(DEPRECATED) Apache Flink User Mailing List archive.

Re: [DISCUSS] FLIP-148: Introduce Sort-Merge Based Blocking Shuffle to Flink

Classic

List

Threaded

5 messages Options

Yingjie Cao

Re: [DISCUSS] FLIP-148: Introduce Sort-Merge Based Blocking Shuffle to Flink

Hi devs & users,

The FLIP-148[1] has been released with Flink 1.13 and the final implementation has some differences compared with the initial proposal in the FLIP document. To avoid potential misunderstandings, I have updated the FLIP document[1] accordingly and I also drafted another document[2] which contains more implementation details. FYI.

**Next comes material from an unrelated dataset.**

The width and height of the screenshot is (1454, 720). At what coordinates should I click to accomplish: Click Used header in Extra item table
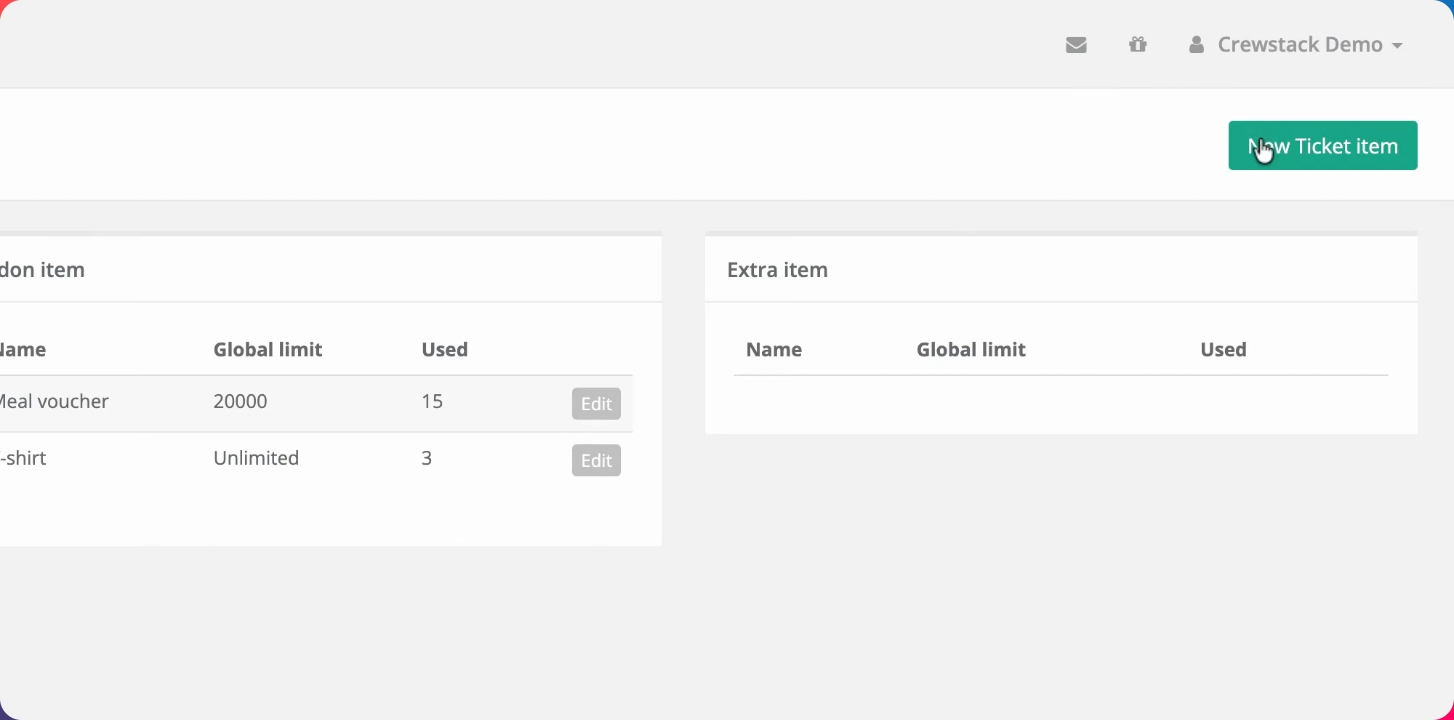[1223, 349]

[1] https://cwiki.apache.org/confluence/display/FLINK/FLIP-148%3A+Introduce+Sort-Based+Blocking+Shuffle+to+Flink

[2] https://docs.google.com/document/d/1j12TkSqgf6dg3J48udA2MFrDOQccW24tzjn5pJlTQaQ/edit?usp=sharing

Best,

Yingjie

Yingjie Cao <[hidden email]> 于2020年10月15日周四上午11:02写道：

Hi devs,

Currently, Flink adopts a hash-style blocking shuffle implementation which writes data sent to different reducer tasks into separate files concurrently. Compared to sort-merge based approach writes those data together into a single file and merges those small files into bigger ones, hash-based approach has several weak points when it comes to running large scale batch jobs:
Stability: For high parallelism (tens of thousands) batch job, current hash-based blocking shuffle implementation writes too many files concurrently which gives high pressure to the file system, for example, maintenance of too many file metas, exhaustion of inodes or file descriptors. All of these can be potential stability issues. Sort-Merge based blocking shuffle don’t have the problem because for one result partition, only one file is written at the same time.
Performance: Large amounts of small shuffle files and random IO can influence shuffle performance a lot especially for hdd (for ssd, sequential read is also important because of read ahead and cache). For batch jobs processing massive data, small amount of data per subpartition is common because of high parallelism. Besides, data skew is another cause of small subpartition files. By merging data of all subpartitions together in one file, more sequential read can be achieved.
Resource: For current hash-based implementation, each subpartition needs at least one buffer. For large scale batch shuffles, the memory consumption can be huge. For example, we need at least 320M network memory per result partition if parallelism is set to 10000 and because of the huge network consumption, it is hard to config the network memory for large scale batch job and sometimes parallelism can not be increased just because of insufficient network memory which leads to bad user experience.
To improve Flink’s capability of running large scale batch jobs, we would like to introduce sort-merge based blocking shuffle to Flink[1]. Any feedback is appreciated.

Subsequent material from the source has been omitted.